We can see from our current exam that the contour of the aortic silhouette (red arrow) is maintained so it should not be adjacent to the aorta. If fact it actually obscures the left subclavianartery silhouette (yellow arrows) so it has to be in that region of the anterior mediastinum.
So what’s next? How about the CT?
Now we clearly see the extensive stranding throughout the anterior mediastinal fat, with severe narrowing of the left bracheocephalic vein and left jugular vein.
Finally we have the Doppler Ultrasound of the left jugular vein showing occlusion. In fact the left jugular and subclavian veins were thrombosed as centrally as able to be visualized.
What’s the source? Here’s a higher slice from the neck CT showing retropharengeal fluid likely relating to pharengeal infection.

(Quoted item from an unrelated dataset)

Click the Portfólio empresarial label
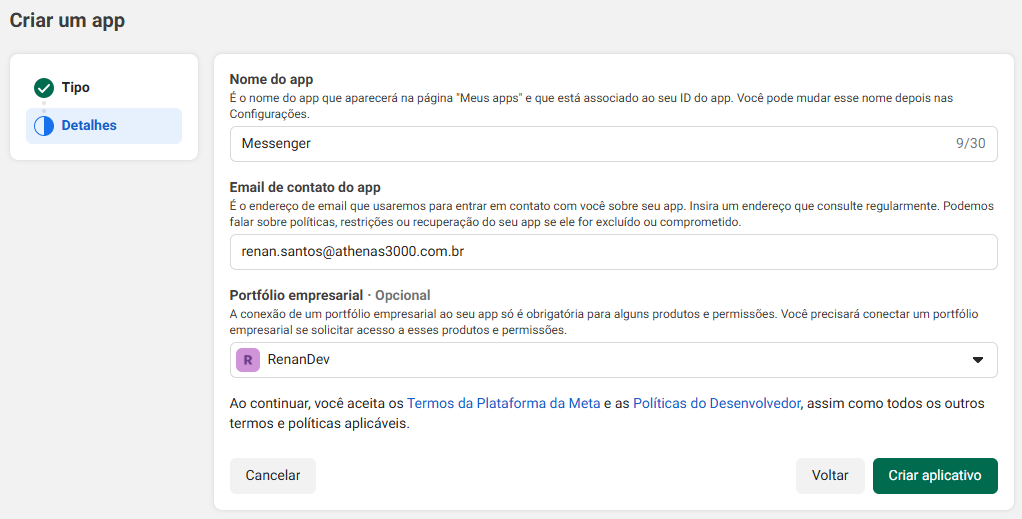1022x519 pixels. click(294, 295)
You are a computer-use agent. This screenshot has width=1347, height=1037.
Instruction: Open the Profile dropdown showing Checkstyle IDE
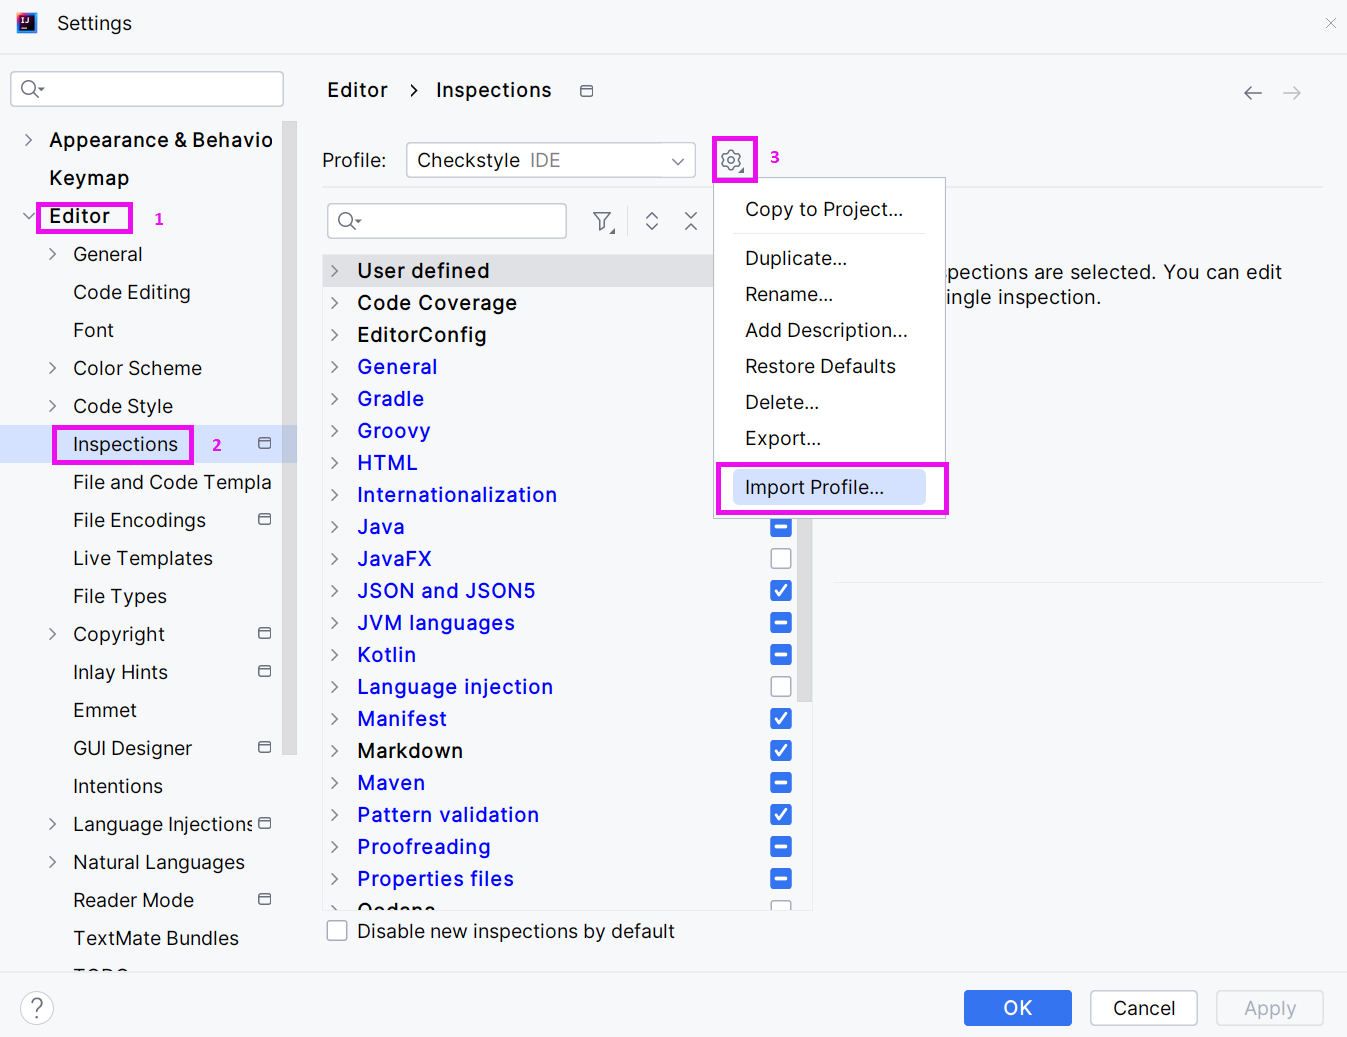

In summary, we have thrombosis of the left jugular, subclavian and bracheocephalic veins with associated thrombophlebitis and mediastinitis preumably secondary to a pharyngeal infection. This is similar to a Lemierre’s Syndrome however classically that involved the internal jugular vein but here we have common jugular and distal thrombophlebitis.
Lemierre’s Syndrome:
Presentation:
Neck pain and swelling with ongoing/recent oropharengeal inection
Male predominance
generally 16-25 years old
Pathology:
80% caused by Gram (-) Fusobacterium necrophorum but can get polymicrobial even including MRSA
Radiology:
shows jugular vein thrombosis. US generally easiest and most straight forward but can be limited in the chest
CT/MR can be helpful for more central venous evaluation and to identify source/site of primary infection
Complications: Pulmonary Septic emboli and systemic dissemination
Treatment: Anticoagulation and IV Abx. Mortality rates can be as high at 18%.